• **TASK DIRECTIONS**
Give back an exact copy of the lines in the records below, from the line that has "Trust and Privacy (70, 2042)" through the line that has "Il Castello di", and nothing besides.
── RECORDS SUPPLIED
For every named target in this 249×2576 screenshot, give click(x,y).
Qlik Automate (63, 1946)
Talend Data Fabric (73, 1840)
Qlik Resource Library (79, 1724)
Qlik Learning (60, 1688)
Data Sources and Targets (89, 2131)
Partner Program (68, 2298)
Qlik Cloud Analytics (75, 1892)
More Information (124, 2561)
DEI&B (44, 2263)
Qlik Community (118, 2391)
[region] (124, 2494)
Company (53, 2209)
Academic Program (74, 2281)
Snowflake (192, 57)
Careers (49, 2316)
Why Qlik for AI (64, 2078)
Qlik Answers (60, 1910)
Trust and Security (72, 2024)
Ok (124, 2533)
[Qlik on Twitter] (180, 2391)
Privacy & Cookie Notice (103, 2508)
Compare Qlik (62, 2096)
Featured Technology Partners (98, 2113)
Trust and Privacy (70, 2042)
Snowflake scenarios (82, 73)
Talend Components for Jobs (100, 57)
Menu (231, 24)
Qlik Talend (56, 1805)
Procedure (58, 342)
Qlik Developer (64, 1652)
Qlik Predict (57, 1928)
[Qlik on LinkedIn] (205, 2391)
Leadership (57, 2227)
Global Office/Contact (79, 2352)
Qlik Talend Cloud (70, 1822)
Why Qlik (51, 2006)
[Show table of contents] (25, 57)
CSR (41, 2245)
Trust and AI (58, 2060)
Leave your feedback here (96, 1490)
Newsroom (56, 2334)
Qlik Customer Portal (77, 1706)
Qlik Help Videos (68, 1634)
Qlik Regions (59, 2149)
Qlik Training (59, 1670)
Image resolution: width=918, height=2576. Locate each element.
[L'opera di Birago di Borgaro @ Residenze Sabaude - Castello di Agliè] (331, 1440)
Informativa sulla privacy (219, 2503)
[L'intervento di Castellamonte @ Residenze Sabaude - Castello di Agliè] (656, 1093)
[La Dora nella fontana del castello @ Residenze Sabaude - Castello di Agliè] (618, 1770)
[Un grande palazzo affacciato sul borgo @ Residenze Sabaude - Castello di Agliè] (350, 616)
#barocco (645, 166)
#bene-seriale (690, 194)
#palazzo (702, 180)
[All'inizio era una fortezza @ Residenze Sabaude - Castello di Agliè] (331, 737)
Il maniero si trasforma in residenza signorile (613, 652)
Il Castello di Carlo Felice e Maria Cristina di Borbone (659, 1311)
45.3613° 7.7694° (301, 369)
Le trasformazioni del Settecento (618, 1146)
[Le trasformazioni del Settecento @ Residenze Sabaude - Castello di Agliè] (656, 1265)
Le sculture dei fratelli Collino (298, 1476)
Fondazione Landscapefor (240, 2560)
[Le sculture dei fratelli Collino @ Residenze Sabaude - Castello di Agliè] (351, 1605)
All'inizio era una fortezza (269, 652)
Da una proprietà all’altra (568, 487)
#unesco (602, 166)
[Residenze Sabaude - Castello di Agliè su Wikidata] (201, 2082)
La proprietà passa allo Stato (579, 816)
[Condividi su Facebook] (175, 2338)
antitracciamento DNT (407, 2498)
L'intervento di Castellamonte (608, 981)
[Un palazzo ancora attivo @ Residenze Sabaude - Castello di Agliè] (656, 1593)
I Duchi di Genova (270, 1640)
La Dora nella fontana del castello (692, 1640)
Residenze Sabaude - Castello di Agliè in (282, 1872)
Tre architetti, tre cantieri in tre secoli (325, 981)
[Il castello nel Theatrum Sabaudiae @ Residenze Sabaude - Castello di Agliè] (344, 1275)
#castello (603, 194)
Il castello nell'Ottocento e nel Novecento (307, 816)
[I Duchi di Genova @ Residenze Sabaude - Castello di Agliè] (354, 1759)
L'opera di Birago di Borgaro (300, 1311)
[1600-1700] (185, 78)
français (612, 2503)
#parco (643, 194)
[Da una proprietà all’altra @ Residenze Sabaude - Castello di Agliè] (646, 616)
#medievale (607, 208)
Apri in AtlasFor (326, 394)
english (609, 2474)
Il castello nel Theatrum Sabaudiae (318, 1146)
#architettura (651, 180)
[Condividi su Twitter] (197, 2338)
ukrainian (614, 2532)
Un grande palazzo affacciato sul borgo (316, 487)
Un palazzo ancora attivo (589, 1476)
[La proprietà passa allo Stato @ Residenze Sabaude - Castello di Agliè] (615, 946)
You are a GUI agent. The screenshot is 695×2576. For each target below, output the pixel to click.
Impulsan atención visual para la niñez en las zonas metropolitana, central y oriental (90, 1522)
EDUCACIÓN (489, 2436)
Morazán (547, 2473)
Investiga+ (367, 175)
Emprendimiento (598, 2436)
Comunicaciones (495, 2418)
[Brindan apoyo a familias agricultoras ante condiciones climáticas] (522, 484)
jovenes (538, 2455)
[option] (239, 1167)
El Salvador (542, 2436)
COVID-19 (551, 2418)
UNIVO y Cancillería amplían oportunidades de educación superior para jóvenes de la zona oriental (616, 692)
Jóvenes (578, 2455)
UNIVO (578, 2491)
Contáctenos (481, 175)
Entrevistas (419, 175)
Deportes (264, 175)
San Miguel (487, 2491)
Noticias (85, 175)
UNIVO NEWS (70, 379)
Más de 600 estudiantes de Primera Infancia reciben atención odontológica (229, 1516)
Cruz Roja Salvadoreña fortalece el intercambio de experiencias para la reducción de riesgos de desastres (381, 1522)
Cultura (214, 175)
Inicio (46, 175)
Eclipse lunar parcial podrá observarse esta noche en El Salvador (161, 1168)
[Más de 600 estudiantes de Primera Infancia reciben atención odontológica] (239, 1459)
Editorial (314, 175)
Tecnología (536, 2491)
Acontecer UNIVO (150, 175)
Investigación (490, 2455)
────
• **TASK ANSWER**
Trust and Privacy (70, 2042)
Snowflake scenarios (82, 73)
Talend Components for Jobs (100, 57)
Menu (231, 24)
Qlik Talend (56, 1805)
Procedure (58, 342)
Qlik Developer (64, 1652)
Qlik Predict (57, 1928)
[Qlik on LinkedIn] (205, 2391)
Leadership (57, 2227)
Global Office/Contact (79, 2352)
Qlik Talend Cloud (70, 1822)
Why Qlik (51, 2006)
[Show table of contents] (25, 57)
CSR (41, 2245)
Trust and AI (58, 2060)
Leave your feedback here (96, 1490)
Newsroom (56, 2334)
Qlik Customer Portal (77, 1706)
Qlik Help Videos (68, 1634)
Qlik Regions (59, 2149)
Qlik Training (59, 1670)
Image resolution: width=918, height=2576. Locate each element.
[L'opera di Birago di Borgaro @ Residenze Sabaude - Castello di Agliè] (331, 1440)
Informativa sulla privacy (219, 2503)
[L'intervento di Castellamonte @ Residenze Sabaude - Castello di Agliè] (656, 1093)
[La Dora nella fontana del castello @ Residenze Sabaude - Castello di Agliè] (618, 1770)
[Un grande palazzo affacciato sul borgo @ Residenze Sabaude - Castello di Agliè] (350, 616)
#barocco (645, 166)
#bene-seriale (690, 194)
#palazzo (702, 180)
[All'inizio era una fortezza @ Residenze Sabaude - Castello di Agliè] (331, 737)
Il maniero si trasforma in residenza signorile (613, 652)
Il Castello di Carlo Felice e Maria Cristina di Borbone (659, 1311)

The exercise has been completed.